“The Big Short” is a film that it’s nearly impossible to go into without expectations. Whether you’ve read the book or not, all of us lived through and were touched by these events in one way or another.
That being said, my expectations for this film were that I was going to walk out of the movie theater filled with unbridled rage. Against all odds, that’s not what happened.
Don’t get me wrong, the events leading up to the bursting of the housing bubble and those following it are still infuriating to me, but what Adam McKay (and I suppose the original author, Michael Lewis) accomplish in “The Big Short,” is nothing short of a miracle. They make the world of finance palatable.

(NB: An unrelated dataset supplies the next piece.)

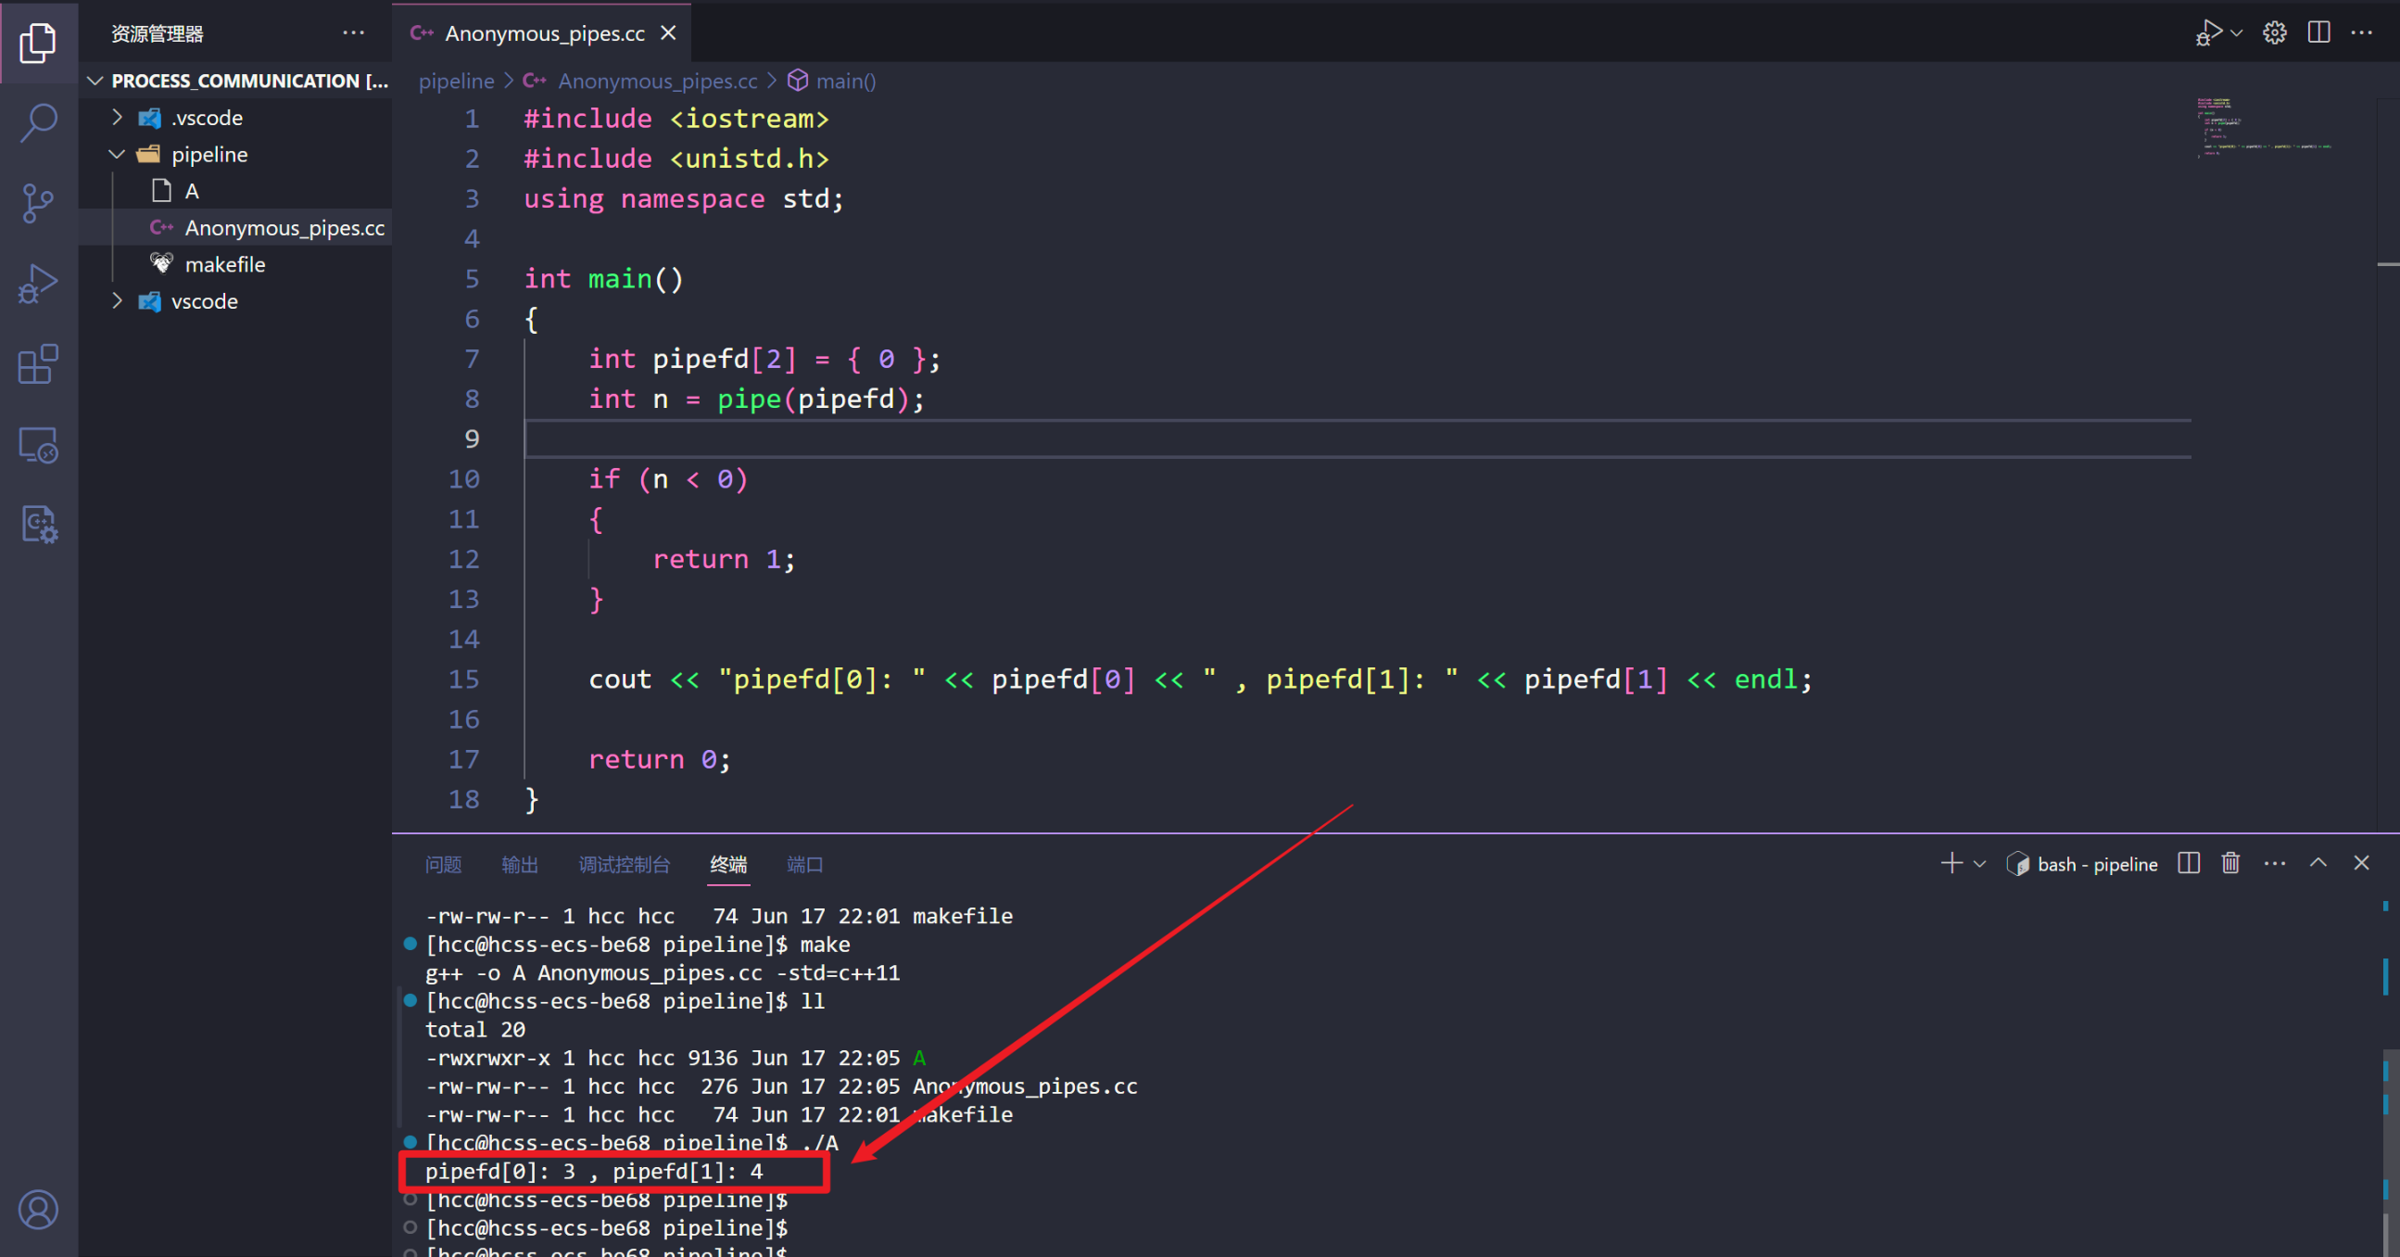Open the Source Control view
The width and height of the screenshot is (2400, 1257).
pyautogui.click(x=38, y=202)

Not only that, they make you want to know more.
The film focuses not on one Wall Street crony, but several all with different motives, and levels of experience. There’s the conscience-free bond salesman from Deutsche Bank (Ryan Gosling), the money manager with a guilty conscience (Steve Carrell), the veteran hedge fund manager with a glass eye (Christian Bale), and the newby hedge fund managers who don’t know an ISDA from a clearing agreement (John Magaro and Finn Wittrock) along with their disillusioned mentor (Brad Pitt).

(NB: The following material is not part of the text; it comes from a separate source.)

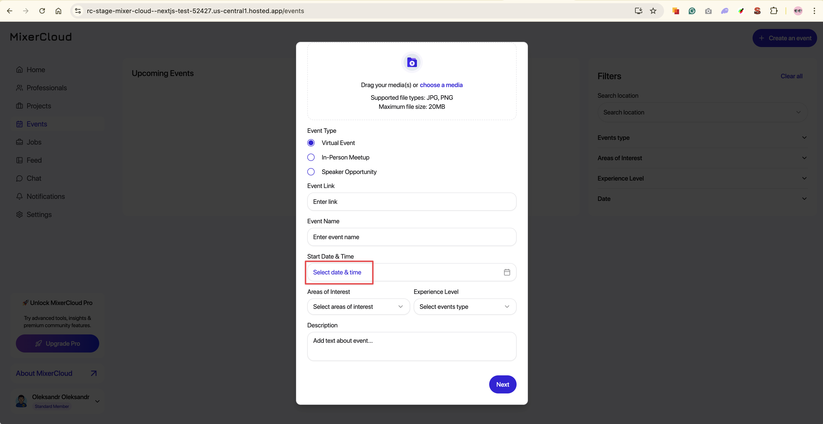The height and width of the screenshot is (424, 823).
Task: Click the media upload folder icon
Action: 412,62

Despite their differences, they do have one thing in common—they see what’s coming and they bet against the banks and the US housing market.
If your eyes are already starting to glaze over due to all the references to the market, banks, and Wall Street, well, I can’t blame you. It is boring, but bear with me.
What the film does incredibly well is explain complex terms such as ISDAs or CDOs. In addition to almost completely doing away with the fourth wall, the film also utilizes some incredibly unqualified “experts” (who I won’t spoil for you) to dumb down/explain some of the more technical terms. Even if you don’t follow everything they’re saying, it makes for a nice change of scenery.
The style and pace of the film keep you engaged the entire two or so hours. While no one walks away smelling like roses you do actually care about the film’s central characters, however questionable their motivation might be.
Barring a major upset, it won’t take home the big prize on Oscar night, but it’s worth seeing, if for no other reason than to get a different and interesting perspective on the biggest financial crisis of our time (hopefully). Will it make you angry? Possibly, but it will also make you think and question, which is a lot more powerful than blind rage.